韓国大統領選、保守王国でもイ・ジェミョン猛追 討論会で勝利したのは知日派の意外な候補
ほぼ無名のクォン候補が存在感示す
議論は黄色封筒法(労働組合の団体交渉権保護法)や脱原発政策など様々なテーマに及び、キム候補がイ・ジェミョン候補を「親中・反米」と批判するなど激しい応酬が交わされた。
しかし、討論会後にネットでのリアルタイムキーワード検索で最も注目を集めたのは、ほぼ無名に近かった民主労働党のクォン・ヨングク(權英國)候補だった。「進歩派の大統領」を掲げるクォン候補は、キム・ムンス候補を「尹錫悦の代理人」と厳しく批判し、「ユン・ソンニョルのために行われる選挙なのに、何の資格でここに出てきたのか」と鋭く質問。また、イ・ジェミョン候補に対しては差別禁止法についての明確な立場表明を求めるなど、鋭い発言で討論会を席巻し存在感を示した。
そして討論会終了後に驚くことが起きた。他の候補者たちが互いに握手を交わすなか、クォン候補はキム候補が求めた握手を拒否し、代わりに両手を胸の前で合わせる「合掌」のポーズを取った。後日ラジオ番組でクォン候補は、「(ユン政権の問題についてキム候補が国民に)謝罪しないのに握手をすることが、相手を認めたという印象を与えると思った」と説明している。この一連の行動も選挙戦に新たな話題を提供した。
クォン候補は鉱夫の息子として生まれ、浦項工科大学とソウル大学金属工学科を卒業後、豊山グループで働いていたが、同僚の労働災害死に抗議して解雇された経歴をもつ。その後、日本の徳島大学への留学を経て司法試験に合格。労働者を弁護する「街の弁護士」として活動し、民主労総法律院長なども務めてきた。
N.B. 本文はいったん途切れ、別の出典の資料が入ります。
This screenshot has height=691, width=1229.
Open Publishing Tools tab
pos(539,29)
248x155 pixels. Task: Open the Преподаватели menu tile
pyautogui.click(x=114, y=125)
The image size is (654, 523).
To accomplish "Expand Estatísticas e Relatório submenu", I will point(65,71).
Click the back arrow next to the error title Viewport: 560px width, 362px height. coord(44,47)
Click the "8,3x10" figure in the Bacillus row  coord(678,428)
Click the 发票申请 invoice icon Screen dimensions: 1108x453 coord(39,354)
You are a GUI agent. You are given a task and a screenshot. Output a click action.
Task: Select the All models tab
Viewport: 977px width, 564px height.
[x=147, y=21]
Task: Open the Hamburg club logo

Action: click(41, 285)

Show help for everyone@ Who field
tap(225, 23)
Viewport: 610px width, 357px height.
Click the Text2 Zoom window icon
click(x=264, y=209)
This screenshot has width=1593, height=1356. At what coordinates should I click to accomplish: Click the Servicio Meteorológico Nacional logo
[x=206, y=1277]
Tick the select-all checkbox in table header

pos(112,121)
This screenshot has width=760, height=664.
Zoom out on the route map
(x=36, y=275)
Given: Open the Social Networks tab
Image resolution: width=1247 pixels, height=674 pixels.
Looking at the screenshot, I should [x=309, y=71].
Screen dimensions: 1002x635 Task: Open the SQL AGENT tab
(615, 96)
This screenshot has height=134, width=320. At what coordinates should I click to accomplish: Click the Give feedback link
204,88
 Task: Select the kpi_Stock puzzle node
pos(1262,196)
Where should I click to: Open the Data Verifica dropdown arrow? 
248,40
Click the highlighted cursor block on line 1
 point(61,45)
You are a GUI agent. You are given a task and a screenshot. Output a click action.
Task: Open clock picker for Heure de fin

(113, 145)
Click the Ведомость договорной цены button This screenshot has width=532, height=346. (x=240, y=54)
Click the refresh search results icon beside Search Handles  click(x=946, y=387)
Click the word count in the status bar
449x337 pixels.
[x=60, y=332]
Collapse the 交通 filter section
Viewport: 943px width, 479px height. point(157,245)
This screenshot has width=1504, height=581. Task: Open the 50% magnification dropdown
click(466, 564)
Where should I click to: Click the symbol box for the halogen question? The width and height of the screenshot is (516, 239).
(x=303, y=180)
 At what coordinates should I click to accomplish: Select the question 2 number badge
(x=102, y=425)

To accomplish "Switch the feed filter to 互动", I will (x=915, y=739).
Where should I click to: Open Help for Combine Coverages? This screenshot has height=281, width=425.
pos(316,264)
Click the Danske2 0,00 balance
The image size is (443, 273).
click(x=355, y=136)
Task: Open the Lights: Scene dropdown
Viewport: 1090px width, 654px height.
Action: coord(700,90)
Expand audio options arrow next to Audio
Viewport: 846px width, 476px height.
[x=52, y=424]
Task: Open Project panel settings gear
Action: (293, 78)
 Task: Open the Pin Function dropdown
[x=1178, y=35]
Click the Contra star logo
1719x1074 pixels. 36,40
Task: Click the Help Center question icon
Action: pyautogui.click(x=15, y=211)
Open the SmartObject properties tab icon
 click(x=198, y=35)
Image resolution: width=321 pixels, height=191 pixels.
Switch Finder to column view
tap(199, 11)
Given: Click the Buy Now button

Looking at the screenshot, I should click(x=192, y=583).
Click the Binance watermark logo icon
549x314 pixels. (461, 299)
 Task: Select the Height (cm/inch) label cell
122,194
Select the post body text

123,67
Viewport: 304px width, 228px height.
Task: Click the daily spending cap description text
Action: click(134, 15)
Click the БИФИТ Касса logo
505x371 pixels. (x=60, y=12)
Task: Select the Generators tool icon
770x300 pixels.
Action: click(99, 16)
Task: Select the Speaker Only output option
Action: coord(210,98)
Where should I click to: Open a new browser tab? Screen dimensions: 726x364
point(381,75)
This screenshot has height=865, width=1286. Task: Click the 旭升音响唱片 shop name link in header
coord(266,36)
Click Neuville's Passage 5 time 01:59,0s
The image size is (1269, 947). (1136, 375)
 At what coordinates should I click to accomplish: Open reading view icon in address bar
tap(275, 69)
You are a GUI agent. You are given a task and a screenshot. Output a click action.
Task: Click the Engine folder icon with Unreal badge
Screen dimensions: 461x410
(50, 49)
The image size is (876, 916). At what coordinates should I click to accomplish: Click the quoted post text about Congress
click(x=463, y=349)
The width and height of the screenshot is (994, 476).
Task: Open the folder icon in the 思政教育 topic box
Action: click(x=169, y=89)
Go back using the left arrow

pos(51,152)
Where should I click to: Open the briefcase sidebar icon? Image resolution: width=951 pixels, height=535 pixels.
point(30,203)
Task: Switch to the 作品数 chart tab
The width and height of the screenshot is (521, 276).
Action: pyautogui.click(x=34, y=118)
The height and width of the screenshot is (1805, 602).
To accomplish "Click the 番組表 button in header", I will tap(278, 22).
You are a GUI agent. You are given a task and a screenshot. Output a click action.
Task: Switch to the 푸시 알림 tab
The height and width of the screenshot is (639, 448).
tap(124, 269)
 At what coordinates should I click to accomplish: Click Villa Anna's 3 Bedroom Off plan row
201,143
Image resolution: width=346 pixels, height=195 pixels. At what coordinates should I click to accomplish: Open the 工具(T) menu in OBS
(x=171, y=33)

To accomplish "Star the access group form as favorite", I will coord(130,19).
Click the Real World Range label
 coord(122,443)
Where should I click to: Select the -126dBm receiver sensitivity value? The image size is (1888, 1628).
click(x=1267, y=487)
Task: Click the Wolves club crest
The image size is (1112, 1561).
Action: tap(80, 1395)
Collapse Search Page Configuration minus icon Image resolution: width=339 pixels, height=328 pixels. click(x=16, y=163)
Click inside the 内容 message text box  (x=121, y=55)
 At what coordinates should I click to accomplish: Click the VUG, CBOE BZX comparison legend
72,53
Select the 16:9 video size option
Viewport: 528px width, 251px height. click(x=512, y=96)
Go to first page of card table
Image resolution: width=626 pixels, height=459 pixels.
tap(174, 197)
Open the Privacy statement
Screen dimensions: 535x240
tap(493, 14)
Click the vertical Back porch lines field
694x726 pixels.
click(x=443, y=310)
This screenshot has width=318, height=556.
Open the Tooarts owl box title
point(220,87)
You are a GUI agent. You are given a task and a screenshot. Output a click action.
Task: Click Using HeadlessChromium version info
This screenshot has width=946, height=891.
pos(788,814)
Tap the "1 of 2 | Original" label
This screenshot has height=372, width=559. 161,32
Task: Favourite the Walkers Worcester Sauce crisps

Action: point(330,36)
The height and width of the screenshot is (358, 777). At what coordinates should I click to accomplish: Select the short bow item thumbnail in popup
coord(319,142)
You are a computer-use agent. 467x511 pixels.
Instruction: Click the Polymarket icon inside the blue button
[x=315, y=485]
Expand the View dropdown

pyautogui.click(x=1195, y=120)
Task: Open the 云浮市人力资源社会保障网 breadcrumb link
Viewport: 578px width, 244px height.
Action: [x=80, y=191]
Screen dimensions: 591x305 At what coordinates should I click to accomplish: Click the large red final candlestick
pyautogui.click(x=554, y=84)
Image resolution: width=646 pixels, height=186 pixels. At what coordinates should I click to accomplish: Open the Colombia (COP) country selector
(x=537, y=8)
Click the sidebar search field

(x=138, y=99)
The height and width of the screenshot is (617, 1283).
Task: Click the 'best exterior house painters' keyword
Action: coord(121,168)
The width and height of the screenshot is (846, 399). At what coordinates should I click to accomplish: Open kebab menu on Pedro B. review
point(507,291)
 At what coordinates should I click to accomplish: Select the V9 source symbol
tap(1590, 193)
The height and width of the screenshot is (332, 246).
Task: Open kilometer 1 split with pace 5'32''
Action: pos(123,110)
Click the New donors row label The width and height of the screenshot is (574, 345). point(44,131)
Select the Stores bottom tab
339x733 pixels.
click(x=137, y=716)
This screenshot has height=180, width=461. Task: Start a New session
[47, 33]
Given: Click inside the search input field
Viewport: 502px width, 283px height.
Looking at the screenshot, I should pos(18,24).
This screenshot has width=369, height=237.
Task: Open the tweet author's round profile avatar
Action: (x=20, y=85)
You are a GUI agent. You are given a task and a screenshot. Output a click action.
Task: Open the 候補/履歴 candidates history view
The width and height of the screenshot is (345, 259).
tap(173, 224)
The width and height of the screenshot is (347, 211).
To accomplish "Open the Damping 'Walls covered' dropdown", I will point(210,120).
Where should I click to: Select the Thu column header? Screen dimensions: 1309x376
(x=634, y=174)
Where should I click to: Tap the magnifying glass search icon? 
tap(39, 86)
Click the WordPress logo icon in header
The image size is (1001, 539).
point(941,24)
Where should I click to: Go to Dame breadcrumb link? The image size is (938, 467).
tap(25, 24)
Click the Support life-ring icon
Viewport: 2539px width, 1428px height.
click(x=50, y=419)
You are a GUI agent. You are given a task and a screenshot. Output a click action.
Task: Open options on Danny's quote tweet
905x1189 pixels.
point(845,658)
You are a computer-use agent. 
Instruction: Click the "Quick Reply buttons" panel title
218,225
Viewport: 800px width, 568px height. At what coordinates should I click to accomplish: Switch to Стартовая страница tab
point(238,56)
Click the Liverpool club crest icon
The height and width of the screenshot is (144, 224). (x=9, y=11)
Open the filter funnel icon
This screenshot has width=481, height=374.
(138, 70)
討論会以降、クォン候補を擁する民主労働党によると806人から約6200万ウォン(約650万円)の寄付金が寄せられ、「あなたが描く世界に私が見えました」「差別禁止法を語るクォン・ヨングク候補を支持します」などの応援メッセージが数多く届いたという。
保守系候補の一本化は実現するか
テレビ討論会で激しく対立した各候補だが、選挙戦終盤の変数として、キム候補とイ・ジュンソク候補による保守系候補の一本化の可能性も浮上している。キム候補は「イ・ジュンソク候補と私たちはまったく違うところがない」と述べ、一本化への意欲を示しているが、イ・ジュンソク候補は「一本化の手続きや過程自体が非常に旧態依然に見える」として否定的な立場を取り続けている。
25日には投票用紙の印刷が始まるため、一本化が実現するとすれば今週中に交渉に進展がなければならないと見られている。政界では、現在は立場の違いが明確だが、今後変化の可能性もあるとの観測も出ている。
次のテレビ討論会は23日に「社会」をテーマにKBSイ·ユンヒ記者の司会で、27日には「政治」をテーマにMBCチョン·ジョンファン・アナウンサーの司会で行われる予定だ。